Myth #6: Ireland, without abortion, is the safest place in the world for pregnant women

MMR

 

Welcome to Day 6 of ‘8 Days – 8 Reasons to Repeal the 8th’, where each day running to International Women’s Day, Abortion Rights Campaign will be busting 1 common myth about abortion in Ireland.

So check back here for tomorrow’s myth and tweet your own at us @freesafelegal and using #RepealThe8th.

 

Today, in partnership with AIMS Ireland, we bring you:

 

Myth #6: Ireland, without abortion, has the lowest maternal mortality rate in the world / Ireland, without abortion, is the safest place in the world for pregnant women.

 

But the truth is much simpler:

 

Truth #6: Ireland’s Maternal Mortality Rate is roughly average for a developed country. In fact, many countries providing women with access to safe and legal abortion report below-average MMRs.

 

The mother of all anti-choice myths during debate surrounding last year’s abortion legislation. Even if it were true (it’s not), it would still be irrelevant.

A combination of cherry-picked statistics and the presupposition of a nonexistent correlation between restrictive abortion laws and lower maternal mortality rates makes up the foundation of this non-argument. The proverbial cherry comes courtesy of Maternal Mortality in 2005, a World Health Organization (WHO) report that gathered statistics on MMRs globally in that year. Ireland’s was a conspicuously implausible one per 100,000 live births. Or was it?

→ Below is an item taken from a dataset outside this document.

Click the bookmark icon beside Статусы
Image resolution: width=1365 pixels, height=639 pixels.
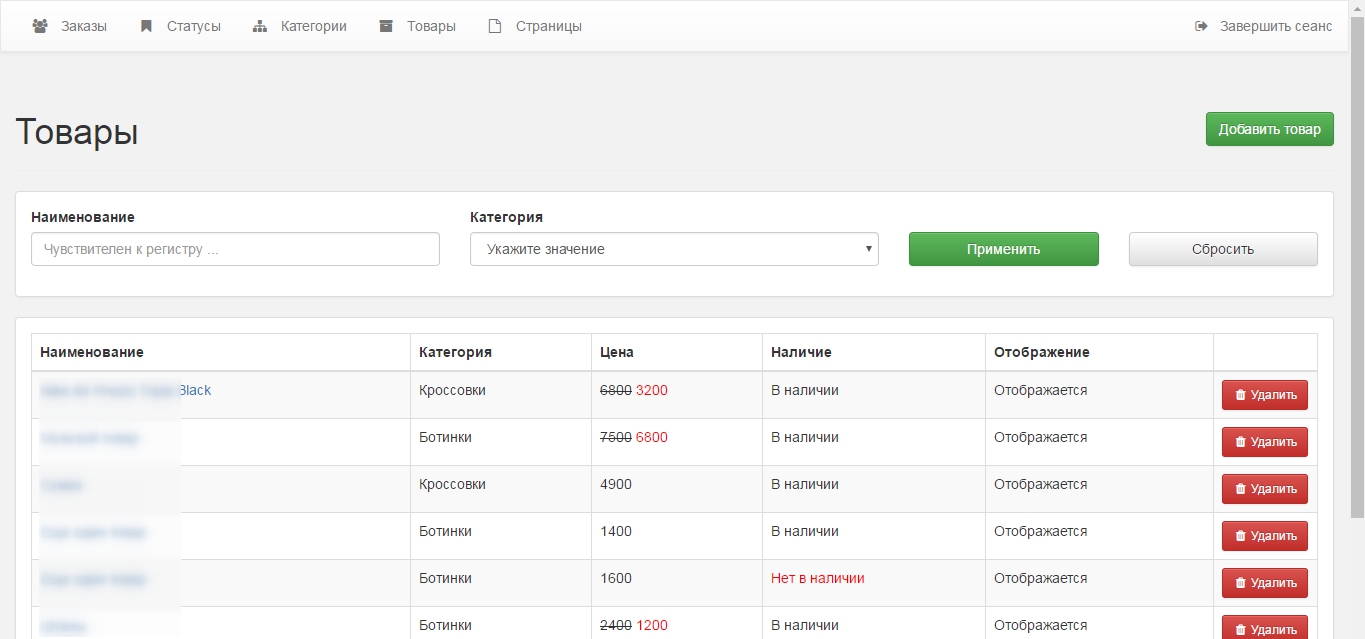coord(146,26)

The authors of the study prefaced their findings with three significant caveats concerning the data collection process, which are worth quoting at length:

[I]t is difficult to measure accurately the levels of maternal mortality in a population – for several reasons. First, it is challenging to identify maternal deaths precisely – particularly in settings where routine recording of deaths is not complete within civil registration systems, and the death of a woman of reproductive age might not be recorded. Second, even if such a death were recorded, the woman’s pregnancy status may not have been known and the death would therefore not have been reported as a maternal death even if the woman had been pregnant. Third, in most developing-country settings where medical certification of cause of death does not exist, accurate attribution of female deaths as maternal death is difficult. Even in developed countries where routine registration of deaths is in place, maternal deaths may be underreported, and identification of the true numbers of maternal deaths may require additional special investigations into the causes of deaths.

The honesty and restraint shown by the authors in these concessions is unfortunately lacking in those who judiciously extract from the report only the information favourable to their own ideological bias. The phenomenon of under-reported MMRs in developed countries has further been widely documented over the past two decades in medical journals in Ireland and internationally. All three difficulties raised above go some way towards explaining the supposed peerlessness of Ireland’s MMR as reported in 2005: it was determined with reference to crude Central Statistics Office data alone.

In 2009, four years after the publication of the WHO study, Maternal Death Enquiry Ireland (MDE Ireland) was established. It set out more thorough processes and criteria for gathering and analysing maternal mortality data, bringing Ireland at last into line with accepted best practice internationally. MDE Ireland’s report for the years 2009–11 rectified Ireland’s under-reporting and showed the national MMR to be in fact roughly average (eight per 100,000 maternities) for a developed country.

Now, even if Ireland were the world leader in maternal care, the suggestion by anti-choice voices that legislative restrictions on abortion contribute to lower MMRs would still be thoroughly baseless. Many countries with comparatively liberal abortion laws report below-average MMRs, even taking into account under-reporting. The MMRs of Norway and Sweden, for example, where abortion is effectively available ‘on demand’, are both slightly lower than Ireland’s.

What’s more, the MMR of a developed country is usually a single-digit figure or very low double-digit figure per 100,000 maternities. The incidence of maternal death in the developed world is so rare and subject to so many variables and external factors as to render comparison with a view to crowning a leader in maternal care based on MMRs alone meaningless.

Conversely, in many less-developed countries where termination of pregnancy is illegal and access to safe, legal abortion services in neighbouring jurisdictions is unavailable, unsafe (‘backstreet’) abortions do raise MMRs. In such countries the provision of safe, legal abortion services by trained professionals in medically appropriate environments would contribute to a reduction in MMRs towards the developed-world average.

It may take a rummaging through the relevant medical literature and a more thorough reading of the small print before this myth’s shoddy architecture gives way. But when it does give way it falls to pieces.

Of course, MMRs have nothing to do with whether or not women are happy or healthy, and it goes without saying that we should aim higher than merely stopping women dying. Women need full reproductive rights, including access to safe, legal abortion, and good-quality maternity care.